# [TASK DIRECTIONS]
From the line with "Abril 2010 (546, 2062)" to the final line of the records, every line is to be duplicated exactly, both of those lines included.

(Collected data)
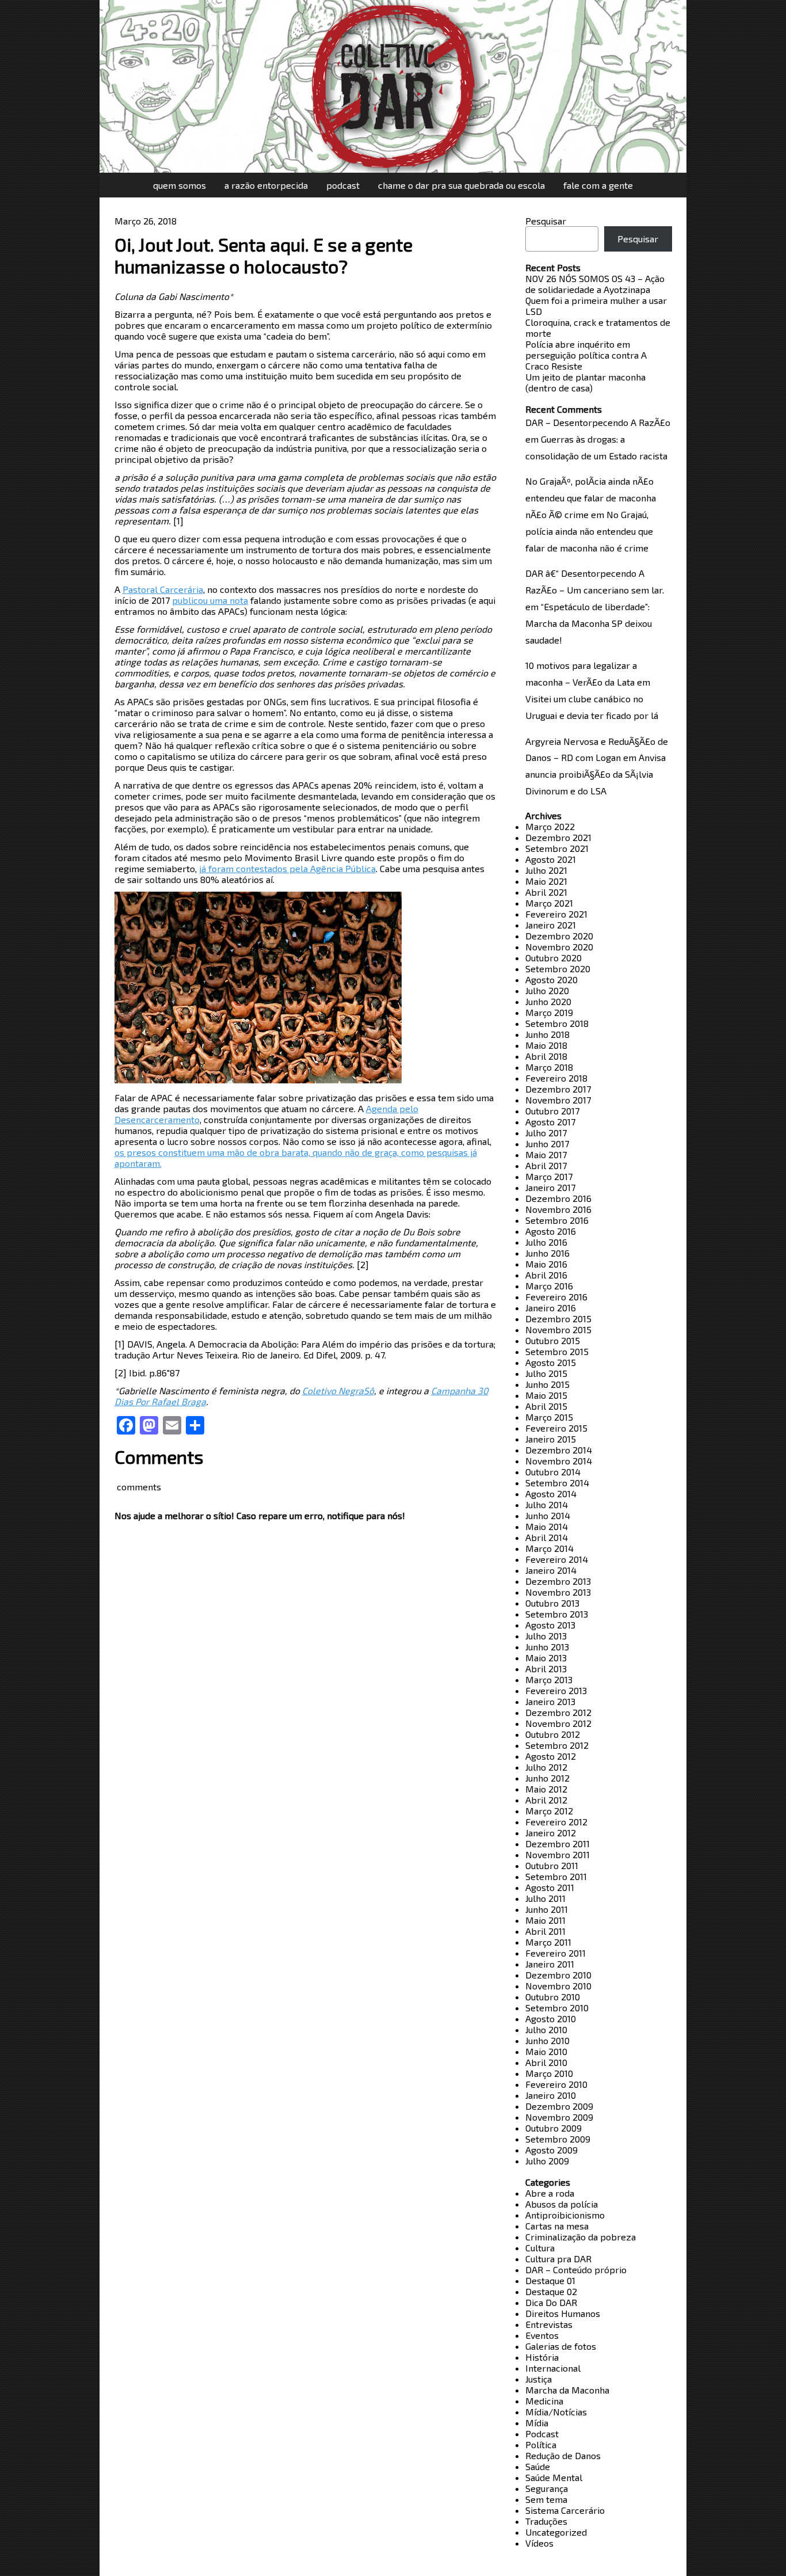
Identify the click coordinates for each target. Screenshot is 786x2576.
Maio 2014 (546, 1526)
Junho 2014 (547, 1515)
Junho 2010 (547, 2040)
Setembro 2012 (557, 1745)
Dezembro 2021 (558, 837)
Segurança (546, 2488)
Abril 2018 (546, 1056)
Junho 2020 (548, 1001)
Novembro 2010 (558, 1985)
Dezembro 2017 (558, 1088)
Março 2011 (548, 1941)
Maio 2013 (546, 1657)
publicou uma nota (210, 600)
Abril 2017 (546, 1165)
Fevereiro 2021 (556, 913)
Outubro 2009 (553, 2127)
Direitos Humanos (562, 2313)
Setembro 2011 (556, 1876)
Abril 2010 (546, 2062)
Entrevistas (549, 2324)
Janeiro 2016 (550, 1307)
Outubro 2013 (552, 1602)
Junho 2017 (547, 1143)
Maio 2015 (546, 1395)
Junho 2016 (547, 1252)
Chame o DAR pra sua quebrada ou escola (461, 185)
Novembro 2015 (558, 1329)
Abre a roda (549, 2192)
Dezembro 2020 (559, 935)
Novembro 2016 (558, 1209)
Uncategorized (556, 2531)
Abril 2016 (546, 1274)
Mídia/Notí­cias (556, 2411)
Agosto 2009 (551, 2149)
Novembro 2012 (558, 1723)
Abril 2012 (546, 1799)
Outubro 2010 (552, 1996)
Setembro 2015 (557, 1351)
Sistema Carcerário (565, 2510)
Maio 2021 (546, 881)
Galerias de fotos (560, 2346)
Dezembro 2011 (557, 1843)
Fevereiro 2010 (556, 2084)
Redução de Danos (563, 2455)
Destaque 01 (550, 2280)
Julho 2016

# [TASK ANSWER]
Abril 2010 (546, 2062)
Entrevistas (549, 2324)
Janeiro 2016 (550, 1307)
Outubro 2013 (552, 1602)
Junho 2017 (547, 1143)
Maio 2015 (546, 1395)
Junho 2016 (547, 1252)
Chame o DAR pra sua quebrada ou escola (461, 185)
Novembro 2015 (558, 1329)
Abre a roda (549, 2192)
Dezembro 2020 (559, 935)
Novembro 2016 (558, 1209)
Uncategorized (556, 2531)
Abril 2016 (546, 1274)
Mídia/Notí­cias (556, 2411)
Agosto 2009 (551, 2149)
Novembro 2012 (558, 1723)
Abril 2012 (546, 1799)
Outubro 2010 (552, 1996)
Setembro 2015 (557, 1351)
Sistema Carcerário (565, 2510)
Maio 2021 (546, 881)
Galerias de fotos (560, 2346)
Dezembro 2011 (557, 1843)
Fevereiro 2010 (556, 2084)
Redução de Danos (563, 2455)
Destaque 01 (550, 2280)
Julho 2016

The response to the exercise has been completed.